Data to use Start Marker

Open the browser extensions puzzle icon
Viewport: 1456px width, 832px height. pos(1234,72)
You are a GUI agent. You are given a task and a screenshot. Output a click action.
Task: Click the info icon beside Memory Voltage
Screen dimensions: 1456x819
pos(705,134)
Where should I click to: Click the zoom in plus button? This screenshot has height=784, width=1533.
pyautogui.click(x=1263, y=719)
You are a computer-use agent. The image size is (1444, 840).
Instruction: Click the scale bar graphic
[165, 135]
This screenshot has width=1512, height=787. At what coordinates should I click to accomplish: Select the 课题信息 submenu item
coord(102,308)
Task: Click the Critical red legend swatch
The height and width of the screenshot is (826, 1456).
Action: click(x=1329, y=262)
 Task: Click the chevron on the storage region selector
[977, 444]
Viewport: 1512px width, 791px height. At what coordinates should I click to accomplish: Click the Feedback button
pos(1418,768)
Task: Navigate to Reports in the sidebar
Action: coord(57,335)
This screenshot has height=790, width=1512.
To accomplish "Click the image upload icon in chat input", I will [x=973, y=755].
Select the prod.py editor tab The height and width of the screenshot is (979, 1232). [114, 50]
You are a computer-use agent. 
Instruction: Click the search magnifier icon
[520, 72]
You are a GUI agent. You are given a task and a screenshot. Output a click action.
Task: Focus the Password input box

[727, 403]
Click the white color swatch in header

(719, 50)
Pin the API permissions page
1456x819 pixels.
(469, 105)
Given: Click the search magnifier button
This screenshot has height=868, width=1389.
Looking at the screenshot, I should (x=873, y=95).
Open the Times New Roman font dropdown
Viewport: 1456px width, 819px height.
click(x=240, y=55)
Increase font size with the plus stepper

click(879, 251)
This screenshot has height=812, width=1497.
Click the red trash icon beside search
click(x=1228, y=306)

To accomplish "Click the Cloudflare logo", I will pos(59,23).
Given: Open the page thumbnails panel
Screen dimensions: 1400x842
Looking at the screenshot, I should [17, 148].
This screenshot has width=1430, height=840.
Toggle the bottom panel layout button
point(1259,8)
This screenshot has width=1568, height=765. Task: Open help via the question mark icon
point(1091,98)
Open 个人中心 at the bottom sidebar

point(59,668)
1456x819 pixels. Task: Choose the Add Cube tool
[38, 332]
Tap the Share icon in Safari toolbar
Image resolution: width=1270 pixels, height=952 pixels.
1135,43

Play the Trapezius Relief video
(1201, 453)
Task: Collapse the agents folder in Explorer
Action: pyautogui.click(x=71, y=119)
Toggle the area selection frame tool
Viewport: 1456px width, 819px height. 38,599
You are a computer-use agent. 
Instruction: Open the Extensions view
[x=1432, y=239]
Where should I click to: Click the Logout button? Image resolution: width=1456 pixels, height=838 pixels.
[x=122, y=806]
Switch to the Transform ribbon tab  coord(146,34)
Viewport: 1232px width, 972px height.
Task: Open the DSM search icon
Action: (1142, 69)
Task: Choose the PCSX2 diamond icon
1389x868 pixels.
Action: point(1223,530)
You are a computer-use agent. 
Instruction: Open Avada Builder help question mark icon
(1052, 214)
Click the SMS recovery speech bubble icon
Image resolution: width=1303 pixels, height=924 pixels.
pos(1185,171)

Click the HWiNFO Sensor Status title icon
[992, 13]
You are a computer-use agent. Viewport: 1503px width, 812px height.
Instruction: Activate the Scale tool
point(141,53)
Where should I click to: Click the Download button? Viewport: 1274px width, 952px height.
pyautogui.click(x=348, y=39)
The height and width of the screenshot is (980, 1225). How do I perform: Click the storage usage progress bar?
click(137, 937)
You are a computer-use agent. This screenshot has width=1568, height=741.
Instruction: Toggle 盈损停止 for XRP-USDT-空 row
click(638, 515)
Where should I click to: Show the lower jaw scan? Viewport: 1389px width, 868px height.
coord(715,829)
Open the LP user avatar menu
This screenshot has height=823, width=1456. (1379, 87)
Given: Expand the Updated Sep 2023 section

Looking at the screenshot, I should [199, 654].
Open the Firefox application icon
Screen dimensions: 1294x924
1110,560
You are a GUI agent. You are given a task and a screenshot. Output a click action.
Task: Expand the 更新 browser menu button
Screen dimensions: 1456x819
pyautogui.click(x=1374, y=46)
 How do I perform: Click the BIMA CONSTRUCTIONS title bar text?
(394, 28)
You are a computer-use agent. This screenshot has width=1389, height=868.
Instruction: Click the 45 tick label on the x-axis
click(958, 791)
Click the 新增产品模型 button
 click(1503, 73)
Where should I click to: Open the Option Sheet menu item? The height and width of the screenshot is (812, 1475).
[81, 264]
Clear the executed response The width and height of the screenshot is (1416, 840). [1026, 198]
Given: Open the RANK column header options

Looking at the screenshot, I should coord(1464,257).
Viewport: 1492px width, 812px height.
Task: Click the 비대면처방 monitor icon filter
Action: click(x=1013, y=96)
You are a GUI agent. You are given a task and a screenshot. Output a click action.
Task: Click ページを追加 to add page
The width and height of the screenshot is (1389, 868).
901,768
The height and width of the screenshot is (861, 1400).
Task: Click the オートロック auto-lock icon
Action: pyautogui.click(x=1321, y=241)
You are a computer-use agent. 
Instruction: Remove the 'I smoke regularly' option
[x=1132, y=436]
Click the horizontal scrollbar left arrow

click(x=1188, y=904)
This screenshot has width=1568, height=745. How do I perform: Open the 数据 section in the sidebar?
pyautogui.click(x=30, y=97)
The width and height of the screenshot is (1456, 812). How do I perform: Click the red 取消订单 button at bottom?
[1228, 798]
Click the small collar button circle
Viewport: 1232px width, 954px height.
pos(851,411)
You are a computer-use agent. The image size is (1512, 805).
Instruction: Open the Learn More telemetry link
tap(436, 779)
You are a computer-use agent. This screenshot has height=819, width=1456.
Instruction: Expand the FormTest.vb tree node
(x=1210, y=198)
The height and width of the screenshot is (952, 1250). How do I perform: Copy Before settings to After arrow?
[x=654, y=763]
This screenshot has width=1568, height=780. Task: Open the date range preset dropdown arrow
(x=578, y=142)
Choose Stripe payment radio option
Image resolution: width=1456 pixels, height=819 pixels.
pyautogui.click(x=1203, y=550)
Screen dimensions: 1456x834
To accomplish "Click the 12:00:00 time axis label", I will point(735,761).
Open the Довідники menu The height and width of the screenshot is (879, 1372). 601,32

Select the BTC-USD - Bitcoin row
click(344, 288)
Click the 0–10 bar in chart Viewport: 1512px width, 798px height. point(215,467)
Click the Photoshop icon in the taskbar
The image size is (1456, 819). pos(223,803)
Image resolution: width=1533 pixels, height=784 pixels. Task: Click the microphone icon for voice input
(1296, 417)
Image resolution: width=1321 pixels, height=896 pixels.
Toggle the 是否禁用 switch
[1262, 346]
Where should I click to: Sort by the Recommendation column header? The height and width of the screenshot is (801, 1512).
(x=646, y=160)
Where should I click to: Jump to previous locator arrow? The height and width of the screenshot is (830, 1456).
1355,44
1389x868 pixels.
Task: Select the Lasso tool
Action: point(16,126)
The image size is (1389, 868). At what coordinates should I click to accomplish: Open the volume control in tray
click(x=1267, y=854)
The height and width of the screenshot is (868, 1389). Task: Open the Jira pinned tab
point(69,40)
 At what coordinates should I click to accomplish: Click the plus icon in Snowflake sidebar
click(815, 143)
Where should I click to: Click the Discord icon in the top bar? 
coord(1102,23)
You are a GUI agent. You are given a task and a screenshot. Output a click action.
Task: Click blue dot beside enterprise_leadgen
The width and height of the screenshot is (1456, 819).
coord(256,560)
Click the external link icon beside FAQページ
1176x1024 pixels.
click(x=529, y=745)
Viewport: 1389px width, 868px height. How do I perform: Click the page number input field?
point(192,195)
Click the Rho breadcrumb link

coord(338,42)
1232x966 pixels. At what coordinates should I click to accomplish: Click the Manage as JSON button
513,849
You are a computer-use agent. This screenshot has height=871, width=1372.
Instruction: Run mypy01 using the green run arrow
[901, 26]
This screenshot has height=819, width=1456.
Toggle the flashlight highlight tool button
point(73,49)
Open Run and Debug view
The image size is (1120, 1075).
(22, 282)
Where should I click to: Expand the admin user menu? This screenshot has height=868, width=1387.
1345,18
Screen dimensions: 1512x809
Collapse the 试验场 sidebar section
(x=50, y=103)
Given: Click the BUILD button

Data to use End Marker

== What the exercise asks ==
Find the line with "Instruction: Click the 45" in the entries above. Retype it and each line after it, exactly, through the line with "Clear the executed", and stop there.

== Exercise response ==
Instruction: Click the 45 tick label on the x-axis
click(958, 791)
Click the 新增产品模型 button
 click(1503, 73)
Where should I click to: Open the Option Sheet menu item? The height and width of the screenshot is (812, 1475).
[81, 264]
Clear the executed response The width and height of the screenshot is (1416, 840). [1026, 198]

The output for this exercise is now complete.